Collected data

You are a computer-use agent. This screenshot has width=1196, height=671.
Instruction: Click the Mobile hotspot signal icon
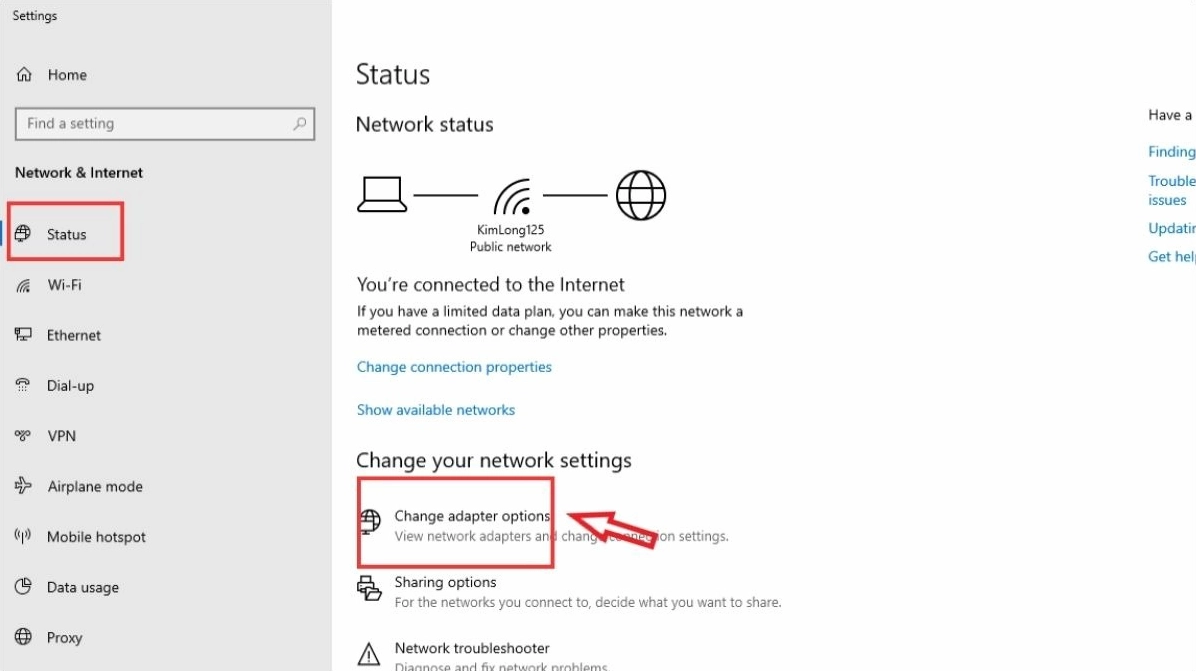(23, 536)
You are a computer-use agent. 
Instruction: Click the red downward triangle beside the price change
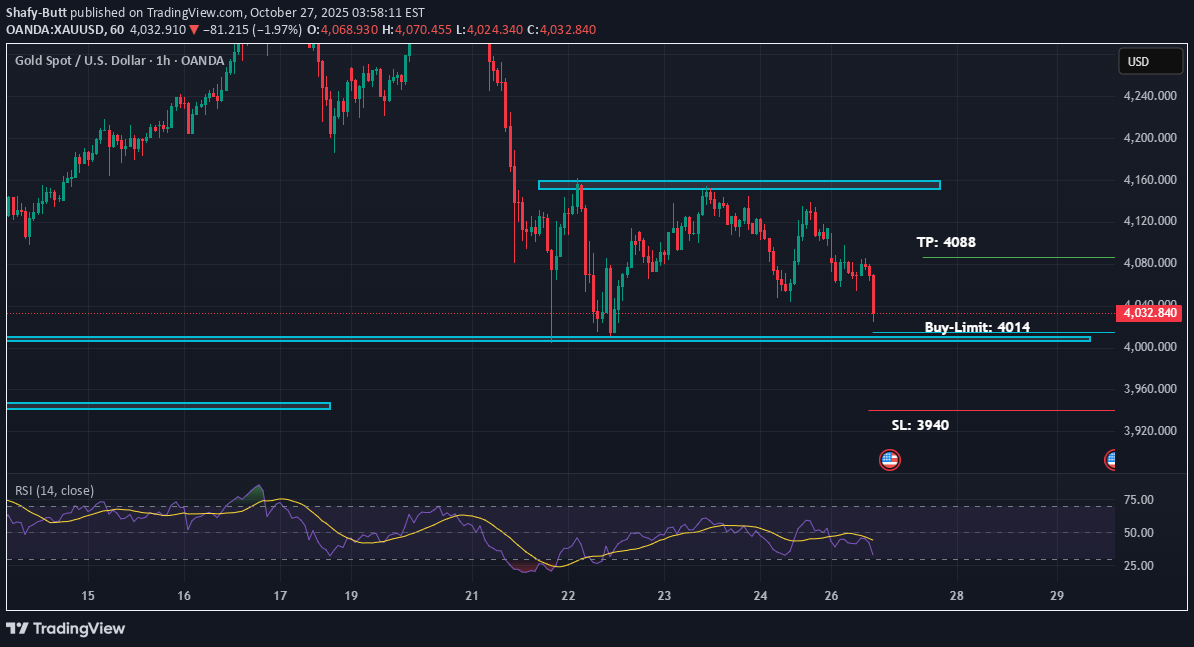pos(195,29)
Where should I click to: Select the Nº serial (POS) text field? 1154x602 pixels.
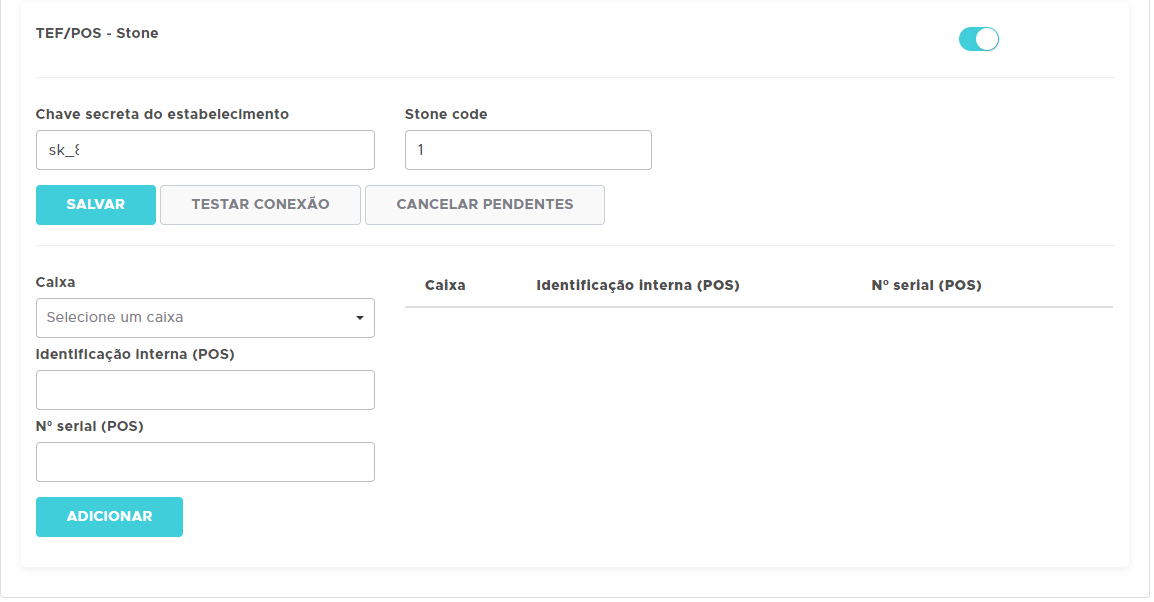coord(205,462)
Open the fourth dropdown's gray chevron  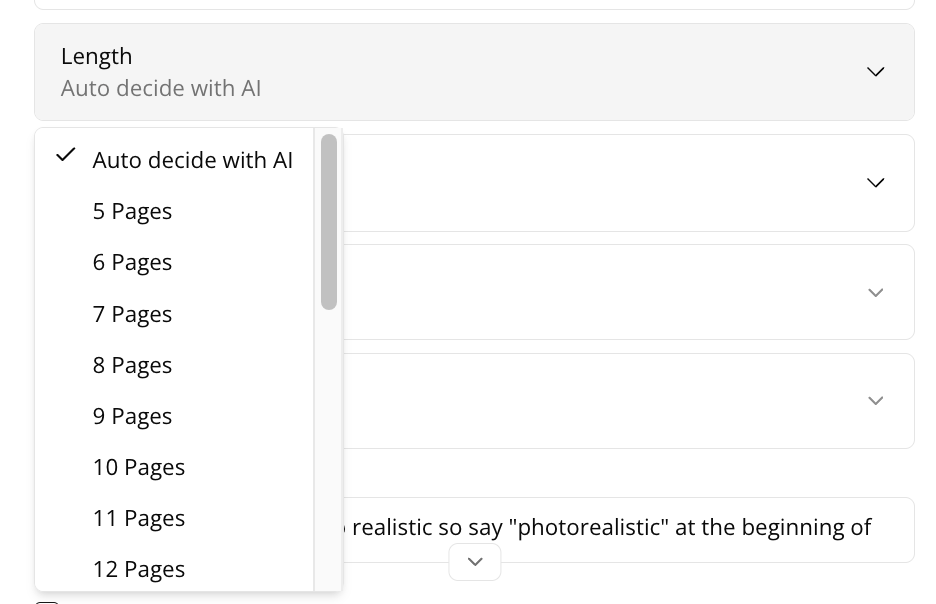[x=875, y=401]
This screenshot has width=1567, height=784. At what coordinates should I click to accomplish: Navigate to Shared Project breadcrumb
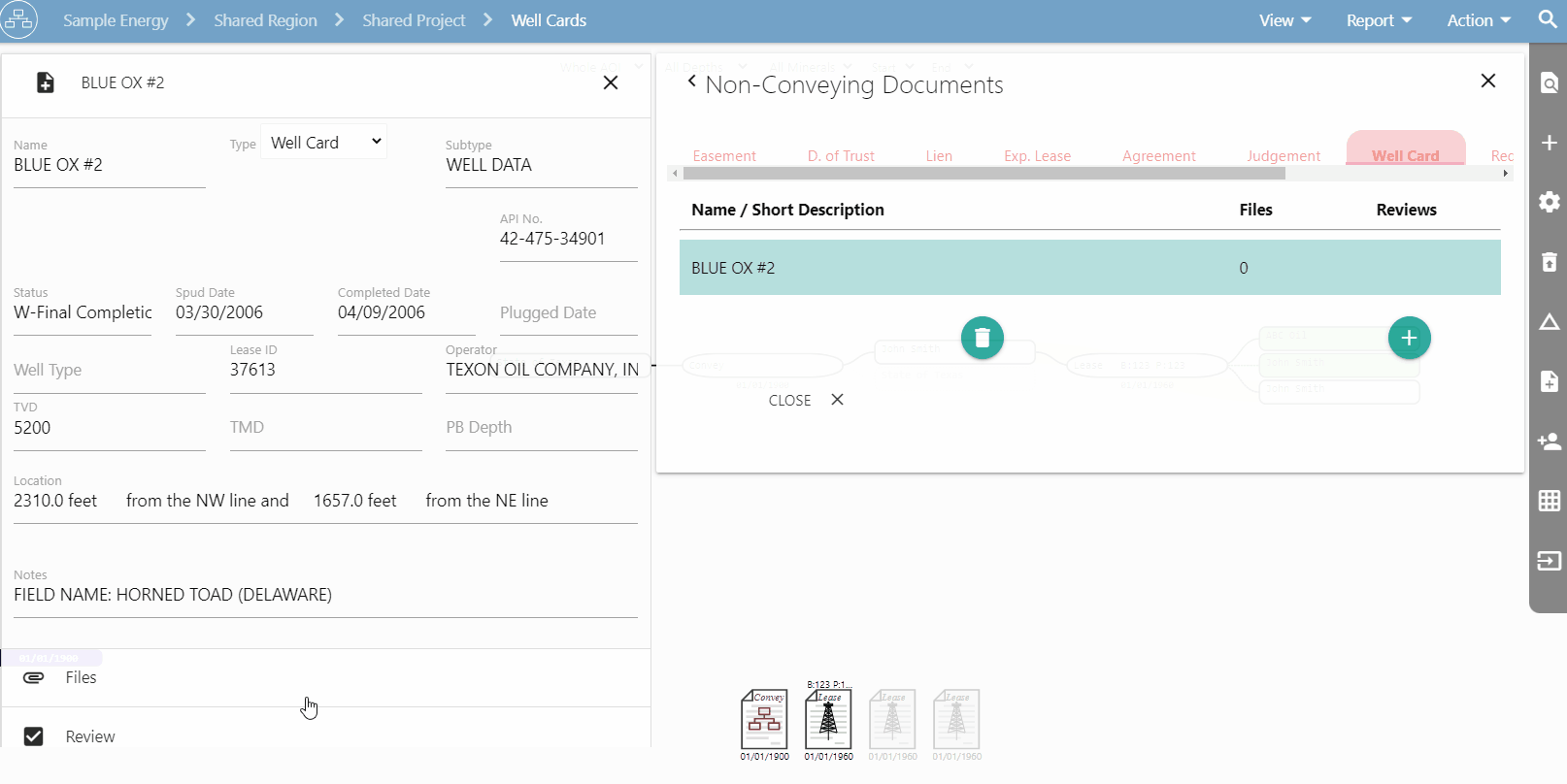414,20
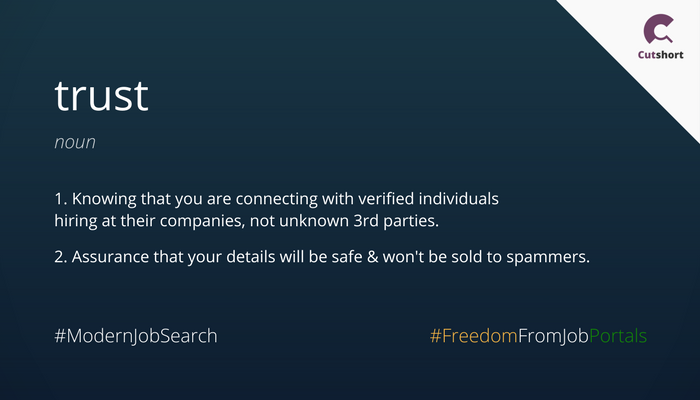
Task: Click the white 'FromJob' text portion
Action: (553, 336)
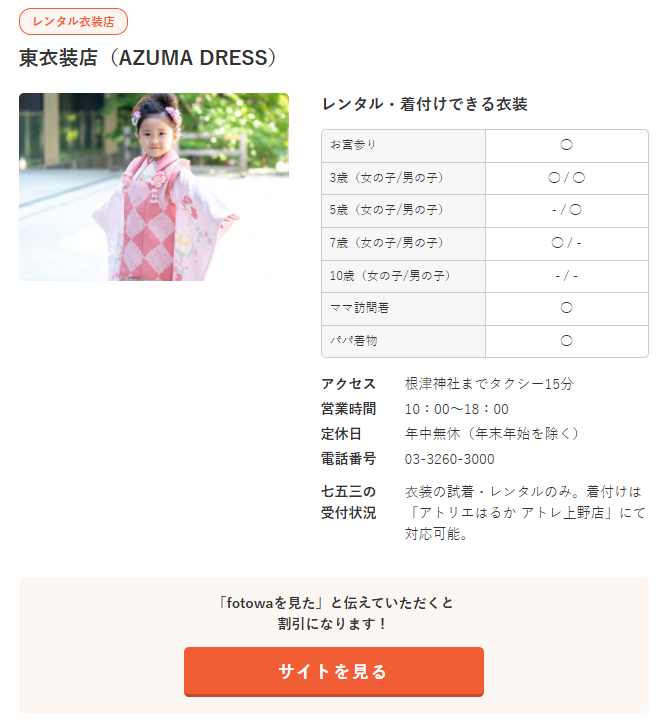Click the 七五三の受付状況 description text
The height and width of the screenshot is (724, 669).
(525, 513)
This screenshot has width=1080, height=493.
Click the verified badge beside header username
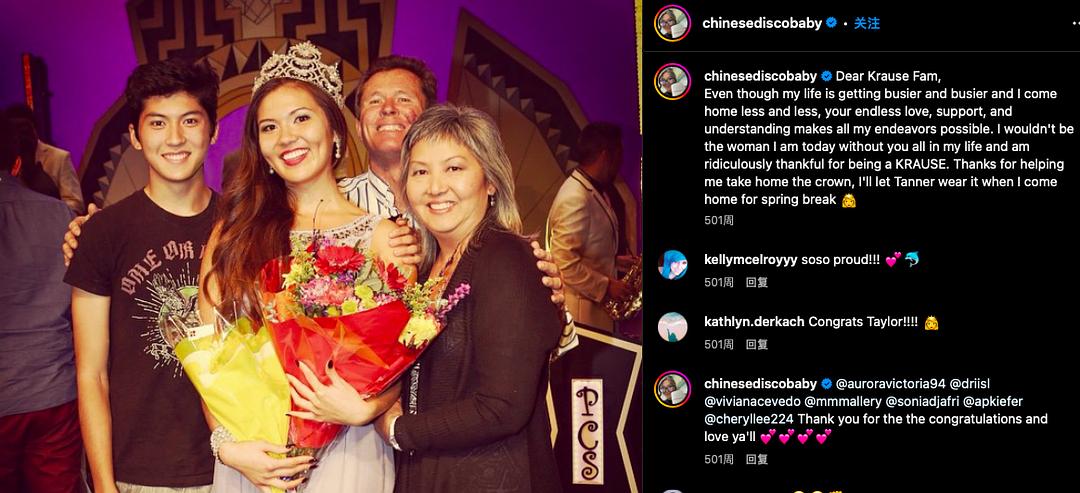tap(832, 23)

TASK TO COMPLETE — Every line above that holds the string "agent" should be copied out.

EXPECTED OUTPUT —
You are a computer-use agent. This screenshot has width=1196, height=671.
You are a computer-use agent. 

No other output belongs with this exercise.